> Required work
Would you return the complete listing below word for word?

> Excerpted data
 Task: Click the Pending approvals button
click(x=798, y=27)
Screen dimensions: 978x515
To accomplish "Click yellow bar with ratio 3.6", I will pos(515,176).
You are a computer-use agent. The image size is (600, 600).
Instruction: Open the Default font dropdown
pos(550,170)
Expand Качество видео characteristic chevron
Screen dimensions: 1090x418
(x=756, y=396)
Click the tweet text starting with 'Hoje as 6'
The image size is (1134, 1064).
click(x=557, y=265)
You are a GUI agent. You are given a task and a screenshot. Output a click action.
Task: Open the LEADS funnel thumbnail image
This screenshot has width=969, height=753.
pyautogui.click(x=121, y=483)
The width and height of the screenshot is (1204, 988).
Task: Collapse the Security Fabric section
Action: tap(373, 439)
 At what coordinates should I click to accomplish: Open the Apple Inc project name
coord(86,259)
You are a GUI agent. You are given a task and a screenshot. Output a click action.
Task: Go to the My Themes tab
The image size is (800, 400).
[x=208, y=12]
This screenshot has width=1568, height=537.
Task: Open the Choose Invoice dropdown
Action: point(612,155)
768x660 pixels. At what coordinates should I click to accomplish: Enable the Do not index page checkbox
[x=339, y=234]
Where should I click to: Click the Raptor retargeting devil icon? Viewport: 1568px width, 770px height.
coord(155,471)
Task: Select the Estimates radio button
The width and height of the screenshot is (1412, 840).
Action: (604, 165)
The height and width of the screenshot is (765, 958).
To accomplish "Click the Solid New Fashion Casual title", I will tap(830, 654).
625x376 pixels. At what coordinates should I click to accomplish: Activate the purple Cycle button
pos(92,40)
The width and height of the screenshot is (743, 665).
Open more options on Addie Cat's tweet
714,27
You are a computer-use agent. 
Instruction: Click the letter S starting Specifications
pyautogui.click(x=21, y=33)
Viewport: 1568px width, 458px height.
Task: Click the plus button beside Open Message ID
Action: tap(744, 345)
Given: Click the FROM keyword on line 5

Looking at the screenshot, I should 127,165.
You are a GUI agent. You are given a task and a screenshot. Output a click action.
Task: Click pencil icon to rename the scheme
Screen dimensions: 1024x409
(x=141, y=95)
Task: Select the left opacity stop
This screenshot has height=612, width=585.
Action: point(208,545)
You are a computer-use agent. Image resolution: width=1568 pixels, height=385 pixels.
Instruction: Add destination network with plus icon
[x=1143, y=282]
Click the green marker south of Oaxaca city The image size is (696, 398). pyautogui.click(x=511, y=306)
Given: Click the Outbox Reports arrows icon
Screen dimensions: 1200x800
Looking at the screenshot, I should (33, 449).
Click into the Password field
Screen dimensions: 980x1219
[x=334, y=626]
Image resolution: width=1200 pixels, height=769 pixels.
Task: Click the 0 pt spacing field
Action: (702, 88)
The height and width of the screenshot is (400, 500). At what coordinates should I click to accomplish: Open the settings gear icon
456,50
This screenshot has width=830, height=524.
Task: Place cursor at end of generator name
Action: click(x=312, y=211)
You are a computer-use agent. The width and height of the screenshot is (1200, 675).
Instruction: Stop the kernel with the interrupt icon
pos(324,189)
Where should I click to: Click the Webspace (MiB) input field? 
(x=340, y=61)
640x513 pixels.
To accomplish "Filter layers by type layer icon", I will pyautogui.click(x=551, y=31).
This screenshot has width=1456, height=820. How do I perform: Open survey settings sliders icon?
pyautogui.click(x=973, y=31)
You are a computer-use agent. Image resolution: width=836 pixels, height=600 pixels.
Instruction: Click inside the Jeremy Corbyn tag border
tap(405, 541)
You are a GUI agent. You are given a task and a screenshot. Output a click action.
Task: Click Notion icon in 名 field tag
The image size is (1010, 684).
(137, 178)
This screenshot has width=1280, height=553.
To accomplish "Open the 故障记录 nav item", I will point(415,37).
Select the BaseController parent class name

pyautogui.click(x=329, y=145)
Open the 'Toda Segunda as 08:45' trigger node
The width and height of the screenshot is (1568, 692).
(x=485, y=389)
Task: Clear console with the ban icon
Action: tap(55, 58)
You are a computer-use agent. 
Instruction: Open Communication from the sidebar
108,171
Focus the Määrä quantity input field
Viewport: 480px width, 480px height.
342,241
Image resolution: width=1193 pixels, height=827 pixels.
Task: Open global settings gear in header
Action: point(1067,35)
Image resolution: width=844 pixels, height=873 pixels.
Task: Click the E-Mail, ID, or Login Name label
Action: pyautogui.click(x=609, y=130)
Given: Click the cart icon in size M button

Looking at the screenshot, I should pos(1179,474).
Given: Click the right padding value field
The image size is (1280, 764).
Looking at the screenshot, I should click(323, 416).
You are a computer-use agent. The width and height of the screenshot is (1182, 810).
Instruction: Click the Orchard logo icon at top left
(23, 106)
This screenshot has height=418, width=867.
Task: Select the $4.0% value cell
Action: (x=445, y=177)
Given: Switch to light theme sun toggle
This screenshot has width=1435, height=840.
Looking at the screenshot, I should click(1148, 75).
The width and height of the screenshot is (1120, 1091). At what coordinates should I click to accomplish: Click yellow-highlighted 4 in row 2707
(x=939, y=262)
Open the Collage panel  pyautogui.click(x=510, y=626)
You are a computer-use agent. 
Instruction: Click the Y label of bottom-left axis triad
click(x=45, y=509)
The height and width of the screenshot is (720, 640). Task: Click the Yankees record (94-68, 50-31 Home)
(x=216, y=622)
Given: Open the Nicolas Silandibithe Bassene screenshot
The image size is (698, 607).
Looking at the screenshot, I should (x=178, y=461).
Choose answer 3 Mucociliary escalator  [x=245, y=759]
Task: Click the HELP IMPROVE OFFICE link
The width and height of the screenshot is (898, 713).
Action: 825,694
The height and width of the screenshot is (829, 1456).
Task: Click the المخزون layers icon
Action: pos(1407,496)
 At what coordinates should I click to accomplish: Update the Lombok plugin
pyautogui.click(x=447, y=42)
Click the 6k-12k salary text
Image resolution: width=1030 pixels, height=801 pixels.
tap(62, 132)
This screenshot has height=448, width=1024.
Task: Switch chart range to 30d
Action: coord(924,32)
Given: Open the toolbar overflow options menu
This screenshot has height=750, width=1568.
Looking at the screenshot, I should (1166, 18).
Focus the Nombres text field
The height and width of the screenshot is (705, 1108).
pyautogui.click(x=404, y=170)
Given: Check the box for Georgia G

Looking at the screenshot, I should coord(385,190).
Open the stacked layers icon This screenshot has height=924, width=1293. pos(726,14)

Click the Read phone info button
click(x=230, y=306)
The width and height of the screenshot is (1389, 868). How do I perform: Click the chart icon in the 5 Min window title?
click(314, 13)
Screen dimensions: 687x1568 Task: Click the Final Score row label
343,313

> Exercise result
 Task: Click the Pending approvals button
click(x=798, y=27)
Screen dimensions: 978x515
To accomplish "Click yellow bar with ratio 3.6", I will pos(515,176).
You are a computer-use agent. The image size is (600, 600).
Instruction: Open the Default font dropdown
pos(550,170)
Expand Качество видео characteristic chevron
Screen dimensions: 1090x418
(x=756, y=396)
Click the tweet text starting with 'Hoje as 6'
The image size is (1134, 1064).
click(x=557, y=265)
You are a GUI agent. You are given a task and a screenshot. Output a click action.
Task: Open the LEADS funnel thumbnail image
This screenshot has width=969, height=753.
pyautogui.click(x=121, y=483)
The width and height of the screenshot is (1204, 988).
Task: Collapse the Security Fabric section
Action: tap(373, 439)
 At what coordinates should I click to accomplish: Open the Apple Inc project name
coord(86,259)
You are a GUI agent. You are given a task and a screenshot. Output a click action.
Task: Go to the My Themes tab
The image size is (800, 400).
[x=208, y=12]
This screenshot has width=1568, height=537.
Task: Open the Choose Invoice dropdown
Action: point(612,155)
768x660 pixels. At what coordinates should I click to accomplish: Enable the Do not index page checkbox
[x=339, y=234]
Where should I click to: Click the Raptor retargeting devil icon? Viewport: 1568px width, 770px height.
coord(155,471)
Task: Select the Estimates radio button
The width and height of the screenshot is (1412, 840).
Action: (604, 165)
The height and width of the screenshot is (765, 958).
To accomplish "Click the Solid New Fashion Casual title", I will tap(830, 654).
625x376 pixels. At what coordinates should I click to accomplish: Activate the purple Cycle button
pos(92,40)
The width and height of the screenshot is (743, 665).
Open more options on Addie Cat's tweet
714,27
You are a computer-use agent. 
Instruction: Click the letter S starting Specifications
pyautogui.click(x=21, y=33)
Viewport: 1568px width, 458px height.
Task: Click the plus button beside Open Message ID
Action: tap(744, 345)
Given: Click the FROM keyword on line 5

Looking at the screenshot, I should 127,165.
You are a GUI agent. You are given a task and a screenshot. Output a click action.
Task: Click pencil icon to rename the scheme
Screen dimensions: 1024x409
(x=141, y=95)
Task: Select the left opacity stop
This screenshot has height=612, width=585.
Action: point(208,545)
You are a computer-use agent. Image resolution: width=1568 pixels, height=385 pixels.
Instruction: Add destination network with plus icon
[x=1143, y=282]
Click the green marker south of Oaxaca city The image size is (696, 398). pyautogui.click(x=511, y=306)
Given: Click the Outbox Reports arrows icon
Screen dimensions: 1200x800
Looking at the screenshot, I should (33, 449).
Click into the Password field
Screen dimensions: 980x1219
[x=334, y=626]
Image resolution: width=1200 pixels, height=769 pixels.
Task: Click the 0 pt spacing field
Action: (702, 88)
The height and width of the screenshot is (400, 500). At what coordinates should I click to accomplish: Open the settings gear icon
456,50
This screenshot has width=830, height=524.
Task: Place cursor at end of generator name
Action: click(x=312, y=211)
You are a computer-use agent. The width and height of the screenshot is (1200, 675).
Instruction: Stop the kernel with the interrupt icon
pos(324,189)
Where should I click to: Click the Webspace (MiB) input field? 
(x=340, y=61)
640x513 pixels.
To accomplish "Filter layers by type layer icon", I will pyautogui.click(x=551, y=31).
This screenshot has width=1456, height=820. How do I perform: Open survey settings sliders icon?
pyautogui.click(x=973, y=31)
You are a computer-use agent. Image resolution: width=836 pixels, height=600 pixels.
Instruction: Click inside the Jeremy Corbyn tag border
tap(405, 541)
You are a GUI agent. You are given a task and a screenshot. Output a click action.
Task: Click Notion icon in 名 field tag
The image size is (1010, 684).
(137, 178)
This screenshot has width=1280, height=553.
To accomplish "Open the 故障记录 nav item", I will point(415,37).
Select the BaseController parent class name

pyautogui.click(x=329, y=145)
Open the 'Toda Segunda as 08:45' trigger node
The width and height of the screenshot is (1568, 692).
(x=485, y=389)
Task: Clear console with the ban icon
Action: tap(55, 58)
You are a computer-use agent. 
Instruction: Open Communication from the sidebar
108,171
Focus the Määrä quantity input field
Viewport: 480px width, 480px height.
342,241
Image resolution: width=1193 pixels, height=827 pixels.
Task: Open global settings gear in header
Action: point(1067,35)
Image resolution: width=844 pixels, height=873 pixels.
Task: Click the E-Mail, ID, or Login Name label
Action: pyautogui.click(x=609, y=130)
Given: Click the cart icon in size M button

Looking at the screenshot, I should pos(1179,474).
Given: Click the right padding value field
The image size is (1280, 764).
Looking at the screenshot, I should click(323, 416).
You are a computer-use agent. The width and height of the screenshot is (1182, 810).
Instruction: Click the Orchard logo icon at top left
(23, 106)
This screenshot has height=418, width=867.
Task: Select the $4.0% value cell
Action: (x=445, y=177)
Given: Switch to light theme sun toggle
This screenshot has width=1435, height=840.
Looking at the screenshot, I should click(1148, 75).
The width and height of the screenshot is (1120, 1091). At what coordinates should I click to accomplish: Click yellow-highlighted 4 in row 2707
(x=939, y=262)
Open the Collage panel  pyautogui.click(x=510, y=626)
You are a computer-use agent. 
Instruction: Click the Y label of bottom-left axis triad
click(x=45, y=509)
The height and width of the screenshot is (720, 640). Task: Click the Yankees record (94-68, 50-31 Home)
(x=216, y=622)
Given: Open the Nicolas Silandibithe Bassene screenshot
The image size is (698, 607).
Looking at the screenshot, I should (x=178, y=461).
Choose answer 3 Mucociliary escalator  [x=245, y=759]
Task: Click the HELP IMPROVE OFFICE link
The width and height of the screenshot is (898, 713).
Action: 825,694
The height and width of the screenshot is (829, 1456).
Task: Click the المخزون layers icon
Action: pos(1407,496)
 At what coordinates should I click to accomplish: Update the Lombok plugin
pyautogui.click(x=447, y=42)
Click the 6k-12k salary text
Image resolution: width=1030 pixels, height=801 pixels.
tap(62, 132)
This screenshot has height=448, width=1024.
Task: Switch chart range to 30d
Action: coord(924,32)
Given: Open the toolbar overflow options menu
This screenshot has height=750, width=1568.
Looking at the screenshot, I should (1166, 18).
Focus the Nombres text field
The height and width of the screenshot is (705, 1108).
pyautogui.click(x=404, y=170)
Given: Check the box for Georgia G

Looking at the screenshot, I should coord(385,190).
Open the stacked layers icon This screenshot has height=924, width=1293. pos(726,14)

Click the Read phone info button
click(x=230, y=306)
The width and height of the screenshot is (1389, 868). How do I perform: Click the chart icon in the 5 Min window title?
click(314, 13)
Screen dimensions: 687x1568 Task: Click the Final Score row label
343,313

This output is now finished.